Emetophobia is an extreme fear—or phobia—of vomiting that significantly impacts a person’s life. People with emetophobia may be afraid of vomiting, seeing or hearing another person vomit, or seeing vomit. In an attempt to avoid vomiting, these people often end up avoiding many situations, activities, and even people they enjoy. For this reason, emetophobia can be a severe condition that largely impacts one’s quality of life.

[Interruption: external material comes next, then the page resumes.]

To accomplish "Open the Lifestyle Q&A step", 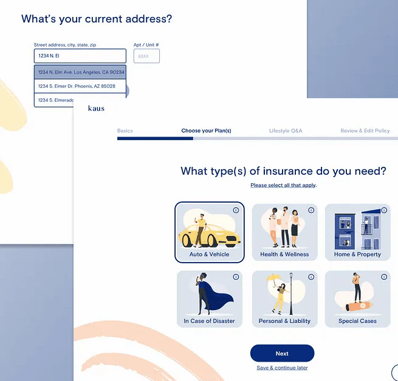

People with a phobia of dogs or planes may be able to structure their lives so that they don’t encounter dogs or have to fly. People with emetophobia, however, face a much broader range of situations that they deem risky. In life it is not possible to entirely avoid the sensation of feeling sick or situations that may cause one to vomit—so those who make this attempt more profoundly restrict their life experiences. For example, people with a fear of vomiting may avoid:
- Places where they believe they or others will experience motion sickness, such as flying, riding in a car, or boats
- Amusement parks
- Places where people may be sick, such as hospitals, doctors’ offices
- Being close to children and places where children may be, such as schools, and playgrounds
- Pregnant people
- Drinking alcohol and places where people drink alcohol, such as bars or parties
- Watching movies and television in which people may vomit
- People, including loved ones, who may be sick
- Medications that may cause nausea
- Eating foods they deem risky, such as leftovers, foods that have sat out, foods others have prepared, any food from which someone has previously gotten sick, foods close to the expiration date
- Even eating more than minimal amounts of any food
People with emetophobia may also experience weight loss and even meet the criteria for the eating disorder Avoidant Restrictive Food Intake Disorder (ARFID) if it affects their ability to eat enough.
Supporting Your Loved One
If you have a person in your life who has emetophobia, it may be hard to relate to just how scared they are. You may believe that their fear is irrational and be tempted to make jokes or just tell them to get over it. And yes—they do understand on some level that their fear is irrational, but that self-knowledge is not sufficient to “just get over it.”
Understand that they know that their phobia is likely frustrating to you and feel embarrassed when it impacts you as well as them.
Learn more. Reading and learning about emetophobia will help you to see that your loved one is not being difficult, but that they suffer from a severe anxiety disorder. They did not choose this disorder and they did nothing wrong to cause it. Phobias are caused by a complex interplay of genetic and environmental factors. It is the most common type of specific phobia that people seek help for. Treatment is available.
Recognize that you can’t talk them out of it. When a person with emetophobia is faced with a situation in which they think they or themselves may vomit, they are in a state of high anxious physical arousal. They are having a fight or flight reaction, and their body is responding as if they are in immediate danger. They will likely not be responsive to reasoning.
Show empathy. This can go a long way. Telling your loved one that you understand when they are feeling scared is validating. Saying, “I know you feel scared [because you’re afraid you’re going to throw up]” is all you need to say. Staying with them and staying calm, rather than getting upset, can help them to calm down. Compassion is calming because it activates the body’s soothe system.
Avoid giving reassurance. People with emetophobia often ask for reassurance—about whether throwing up is likely or about the safety of certain foods, activities, etc.—in hopes of reducing the anxiety and uncertainty they feel. This often compulsive act is inadvertently reinforced when reassurance is given. While it feels relieving to the person with the phobia, it’s not usually helpful in the long run because the person does not learn to tolerate the fear and uncertainty themselves. While it may be difficult to watch the person you care about struggle, resist the urge to reassure. Instead, offer empathy and perhaps a hug or hold their hand or get them some water.
Don’t make fun of them. Although your style may be to poke fun, a phobia is not something over which someone has control; it is something about which they may feel shame. When you make fun of someone’s vomiting phobia, they will likely feel very embarrassed. They are already struggling a great deal and being the subject of a joke can make it even harder for them to feel safe or seek support.
Don’t force them to face things before they are ready. Effective treatment for emetophobia involves exposure therapy. This is the intentional facing of situations they fear and wish to avoid. You may find spontaneous opportunities that would provide exposure (i.e. milk past its expiration date in the fridge) and want to help them face it. It’s really important that the person with the phobia gives consent for exposures. If they experience an unexpected trigger and have an urge to run away, you can try to support them in staying in and facing the situation, but this is always done collaboratively.
Ask your loved one how you can most help them. Talk to your loved one and let them know that you want to support them. Ask them for specificity: how they’d like you to support them around triggers, and whether you can help them with exposures. Recovery is hard work and your loved one will benefit from your empathy and support.
Express confidence in their ability to recover. Emetophobia can be successfully treated with cognitive-behavioral therapy. Keep a positive attitude and encourage your loved one to seek help from a qualified professional.
Your willingness to help—as exemplified by your taking the time to read this article—can make a difference in your loved one’s recovery from emetophobia.